One reason why you are not finding the expected number of genes is that the many of the genes in the current VectorBase gene set do not have gene symbols assigned to them yet. This should improve with every gene build update and with contributions from the community via the VectorBase Apollo instances and other community annotation submissions

It looks like not all the COEs are on the detoxchip, so your best bet is probably to retrieve the genes with the relevant InterPro domain. InterPro domains are assigned automatically by sequence profile matching (with HMMs). Go to InterPro database, and type carboxylesterases in the search box. The entry you are interested in this case is IPR002018.;id=IPR002018

A quick count gives exactly 50! You also get 50 genes with BioMart, which would then let you download sequences, promoters, or whatever info you need.

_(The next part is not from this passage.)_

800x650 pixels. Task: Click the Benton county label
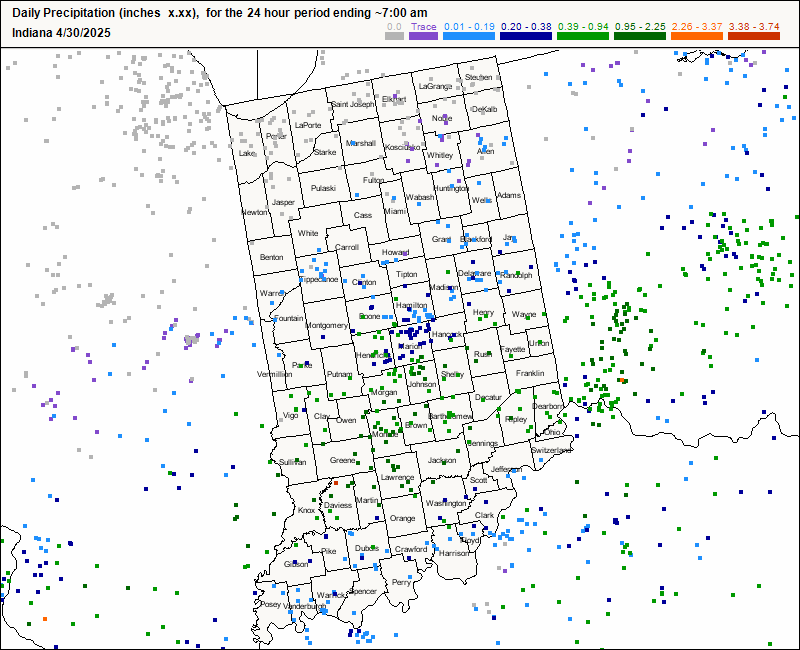click(271, 257)
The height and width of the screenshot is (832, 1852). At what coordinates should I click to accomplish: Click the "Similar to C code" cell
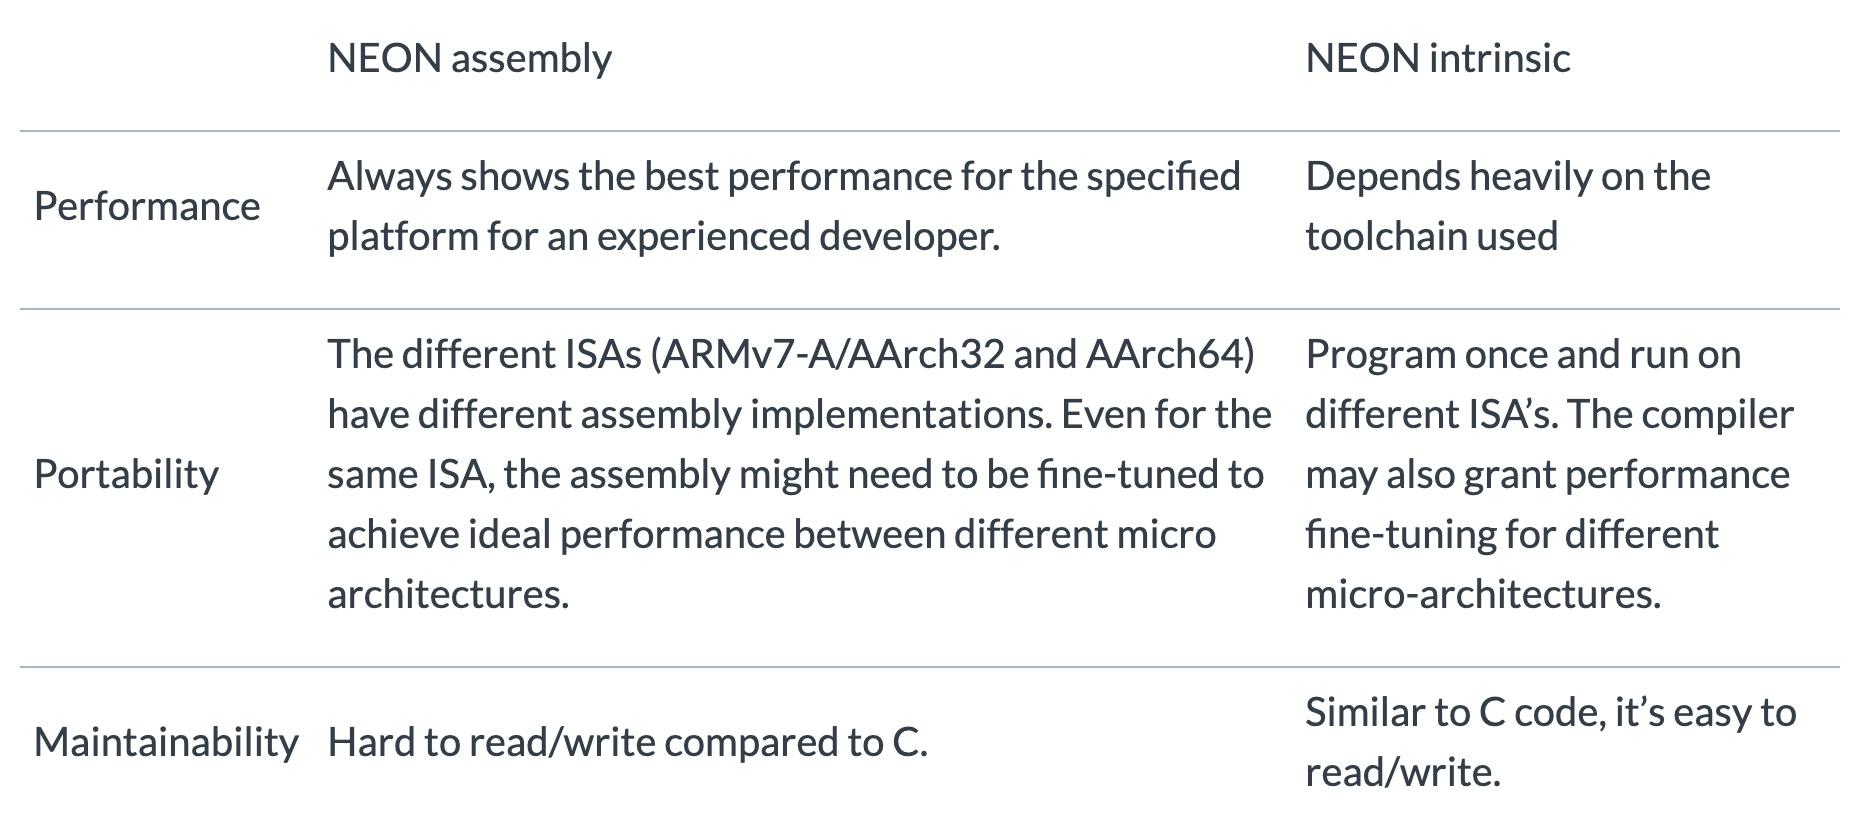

You may also find other genes with the same domain from the page of your gene of interest. For example, using AGAP005370 go to "Transcript ID" or "Protein ID" link (first table in the page). Either will give you access to the "Protein Information" menu (left hand navigation bar). From there click on the "Domains and features" item. In the new page the first table lists proteins domains and has the "display all genes with this domain" link.